Task directions.
Quote the inhibitor relay switch thread verbatim, starting with "I put the car" and going on through "reverse, neutral, etc..".

Selected passage.
....................

# Inhibitor Relay Switch Problem?



## zfreak31 (Aug 22, 2006)

I recently was under the hood of my 86 300zx turbo and noticed that on the passenger side next to the cruise control vacuum that the inhibitor relay switch was unhooked. I searched everywhere but cannot figure out where it connects. I know it sends the signal about what gear the transmission is in, but cannot find where this hooks up at. It's an automatic and without it hooked up it seems to shift into a lower gear under very little pressure from the gas pedal. at around 70 or 75 it wants to continuously try to shift into passing gear. I checked the kick down switch and it's nowhere close to the pedal. When I push the pedal to the floor it shifts down into passing gear (and sometimes lower shooting the rpm's way into the redline). any help would be greatly appreciated.


----------



## Madmaxfl (Oct 22, 2005)

There should be a connection that comes from the transmission that goes to a junction under the battery. Get under the car and look.


----------



## zfreak31 (Aug 22, 2006)

I put the car on a lift and looked under it. There's about 2 or 3 wiring harnesses coming out of the transmission and all appeared to be connected (real hard to see). Is it possible that this transmission has been swapped out for another and connected differently. I checked the relay that isn't hooked with a multimeter and it still appears to still be showing that it has continuity on the prongs that are supposed to have it when it's in park, but haven't checked it in other gears to see if the continuity will change to different prongs as the transmission changes from park to reverse, neutral, etc..

Thanks for the help.


----------



## Zen31ZR (Mar 24, 2004)

I hate to ask this question, but do you have the factory service manual? WOuld probably solve all your problems with searching. I created the FAQs up at the top of this section to help with finding various important things like that, you should give them a try........ The FSM link you might need is near the top of the 1st post.


----------



## zfreak31 (Aug 22, 2006)

Thanks Zen. I finally found the FSM and it didn't really show anything (didn''t have a lot of time to search through it though) but I'm gonna trace each harness coming off the tranny and I'll let you know what I find. I'm thinking maybe nissan added certain extra harnesses for the options of having different trannies in them.


----------



## mwolvin (May 21, 2004)

Check under the EL section of the FSM. I noticed there is wiring diagrams along with what the connector looks like, and where it is supposed to be located. You ought to be able to trace it that way fairly easily. It's towards the end of the section. Happy browsing (150+ pages)


----------



## zfreak31 (Aug 22, 2006)

I've got 2 words for myself, [email protected]#$. Thanks to everyone for everything. I went to the FSM where mwolvin said, I started looking at the wiring harnesses and finally found it.The only difference was that it is located differently. As I continued to look I finally found the the harness I've been referring to as the inhibitor, ( I have a Haynes manual that described it as the inhibitor. I don't think Haynes even know's what they are talking about. The harness they have a picture of, and were calling the inhibitor is the shock harness). Originally I had adjustable shocks on the car and because of the price I changed to regular gas shocks. I did this about 6 years ago and had forgotten that I even done it. Now of course it bites me in the rear. All I can do is apologize to all the time spent. This just goes to show that even the people that write these manuals don't have half the knowledge of the expert people in this forum.

#You know you've owned a car too long when you begin to forget the things you've already done to it.#


----------



## Zen31ZR (Mar 24, 2004)

Congrats on finding it. This still doesn't fix your intial problem, though.


----------



## zfreak31 (Aug 22, 2006)

Found it finally. It was a small vacuum leak on the hose running from the intake to the transmission modulator. Near the vacuum modulator there was a small leak and once I fixed it, the tranny started shifting right again. Just hope it didn't do any damage to the tranny though, but it seems to be running fine.


----------

....................

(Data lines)
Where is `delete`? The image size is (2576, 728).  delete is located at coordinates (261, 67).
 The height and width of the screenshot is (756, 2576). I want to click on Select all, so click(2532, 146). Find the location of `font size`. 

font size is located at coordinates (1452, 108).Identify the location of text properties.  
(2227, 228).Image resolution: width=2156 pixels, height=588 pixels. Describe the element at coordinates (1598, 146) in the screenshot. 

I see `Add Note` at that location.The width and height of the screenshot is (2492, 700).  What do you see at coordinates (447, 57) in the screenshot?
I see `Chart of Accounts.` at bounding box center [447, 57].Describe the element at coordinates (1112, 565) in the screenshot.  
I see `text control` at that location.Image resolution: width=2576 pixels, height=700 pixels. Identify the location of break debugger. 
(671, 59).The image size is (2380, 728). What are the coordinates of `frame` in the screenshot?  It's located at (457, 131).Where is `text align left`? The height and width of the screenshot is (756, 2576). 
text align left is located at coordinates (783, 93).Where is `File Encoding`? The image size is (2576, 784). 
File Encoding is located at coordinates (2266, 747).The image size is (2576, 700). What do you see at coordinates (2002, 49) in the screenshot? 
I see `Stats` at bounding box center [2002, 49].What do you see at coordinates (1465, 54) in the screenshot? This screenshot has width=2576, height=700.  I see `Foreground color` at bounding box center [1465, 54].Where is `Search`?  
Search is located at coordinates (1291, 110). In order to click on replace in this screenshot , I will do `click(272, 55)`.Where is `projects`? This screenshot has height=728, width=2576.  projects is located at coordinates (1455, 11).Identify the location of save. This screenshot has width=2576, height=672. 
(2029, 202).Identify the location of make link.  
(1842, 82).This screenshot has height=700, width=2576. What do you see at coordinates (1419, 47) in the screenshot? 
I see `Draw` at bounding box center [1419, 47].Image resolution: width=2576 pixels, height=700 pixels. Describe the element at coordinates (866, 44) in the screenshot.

....................

Exercise output.
I put the car on a lift and looked under it. There's about 2 or 3 wiring harnesses coming out of the transmission and all appeared to be connected (real hard to see). Is it possible that this transmission has been swapped out for another and connected differently. I checked the relay that isn't hooked with a multimeter and it still appears to still be showing that it has continuity on the prongs that are supposed to have it when it's in park, but haven't checked it in other gears to see if the continuity will change to different prongs as the transmission changes from park to reverse, neutral, etc..